**PROBLEM DESCRIPTION**
Rewrite the article on the farmers' protest from "Last Friday, a" to "their own deaths.", putting "smallholder farmers" in place of "peasant farmers".

**EXTRACTED TEXT**
Farmers Decry Lack of Government Support

Last Friday, a cross section of Ghanaian farmers, matched through the principal streets of Accra and converged at the premises of the Ministry of Finance and Economic planning and held a minute silence in protest against the government's unwillingness to protect them against dumping of cheap goods on the market. In an enactment, akin to a tribute for a lost soul, the peasant farmers, numbering over two hundred, hung down their placards with hats off their heads and remained mute for a couple of minutes in front of the finance ministry and in the presence of the Ministry's Head of Communication, Mr. Kwaku Kwarteng, demonstrating how the death of agriculture symbolizes their own deaths.

With the backing of civil society activists and fair trade campaigners from the Ghana Trade and LivelihoodsCoalition, the farmers told the government through the finance ministry that they did not have anything more to say, save to mourn their plight in their presence. Chanting war songs, the farmers, mainly rice, cotton, tomato and poultry producers, said a month earlier they had presented a petition to the ministry in which they catalogued their demands. They therefore did not see the need repeating what they had told the government just weeks earlier. Their presence at the ministry on Friday was just to sing dirges. The farmers are bitter that the dumping of cheap goods, coupled with western hypocrisy and their own government's inaction have combined to kill their sources of livelihoods. As a result, their children have dropped out of school, wives, husbands and kinsmen have died in hospitals because they cannot pay fees.

Mr. Ibrahim Akalbila, the Coordinator of the Ghana Trade and Livelihoods Coalition (GTLC) re-echoed the theme of the farmers match: "Protective Policies; the Best Way to Reward farmers" and reminded the government that the Farmers Day is recognized and superficially celebrated in recognition of the contribution of farmers but the best reward to farmers would have been to protect them against the influx of cheap imports. "We are calling for a better reward system where every farmer in Ghana benefits. That is a system where policies and support mechanisms that benefit thousands of farmers and improve their livelihoods are passed and implemented. That, we think, would be a better way to recognize the contribution of Ghanaian farmers."

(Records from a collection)
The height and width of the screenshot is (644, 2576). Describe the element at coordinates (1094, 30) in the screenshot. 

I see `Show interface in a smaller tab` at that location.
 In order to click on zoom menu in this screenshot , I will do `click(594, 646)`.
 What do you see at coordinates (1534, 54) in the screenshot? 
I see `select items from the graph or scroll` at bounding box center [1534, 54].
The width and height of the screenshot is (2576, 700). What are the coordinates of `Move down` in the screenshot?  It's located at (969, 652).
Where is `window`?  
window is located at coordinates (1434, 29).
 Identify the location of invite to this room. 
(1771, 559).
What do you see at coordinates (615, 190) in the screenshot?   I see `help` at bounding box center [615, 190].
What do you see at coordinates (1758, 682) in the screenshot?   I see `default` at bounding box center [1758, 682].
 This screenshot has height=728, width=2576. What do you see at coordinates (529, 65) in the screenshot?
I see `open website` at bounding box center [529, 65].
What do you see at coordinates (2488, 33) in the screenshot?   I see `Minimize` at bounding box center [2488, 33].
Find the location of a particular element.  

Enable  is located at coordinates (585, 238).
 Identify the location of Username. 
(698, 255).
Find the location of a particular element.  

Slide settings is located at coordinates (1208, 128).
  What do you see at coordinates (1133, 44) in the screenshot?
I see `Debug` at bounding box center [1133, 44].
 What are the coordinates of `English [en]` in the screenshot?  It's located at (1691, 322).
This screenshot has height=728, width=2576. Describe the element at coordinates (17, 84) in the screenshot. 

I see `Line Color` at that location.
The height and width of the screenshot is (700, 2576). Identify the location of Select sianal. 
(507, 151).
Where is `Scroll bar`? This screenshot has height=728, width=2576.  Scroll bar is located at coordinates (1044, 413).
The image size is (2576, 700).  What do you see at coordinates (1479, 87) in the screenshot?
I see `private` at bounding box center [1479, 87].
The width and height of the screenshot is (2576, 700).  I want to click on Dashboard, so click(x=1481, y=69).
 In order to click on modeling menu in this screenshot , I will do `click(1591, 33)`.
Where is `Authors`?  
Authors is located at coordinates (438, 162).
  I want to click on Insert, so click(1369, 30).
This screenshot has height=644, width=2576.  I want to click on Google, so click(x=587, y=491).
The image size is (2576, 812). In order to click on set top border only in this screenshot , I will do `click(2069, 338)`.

**RESPONSE**
Last Friday, a cross section of Ghanaian farmers, matched through the principal streets of Accra and converged at the premises of the Ministry of Finance and Economic planning and held a minute silence in protest against the government's unwillingness to protect them against dumping of cheap goods on the market. In an enactment, akin to a tribute for a lost soul, the smallholder farmers, numbering over two hundred, hung down their placards with hats off their heads and remained mute for a couple of minutes in front of the finance ministry and in the presence of the Ministry's Head of Communication, Mr. Kwaku Kwarteng, demonstrating how the death of agriculture symbolizes their own deaths.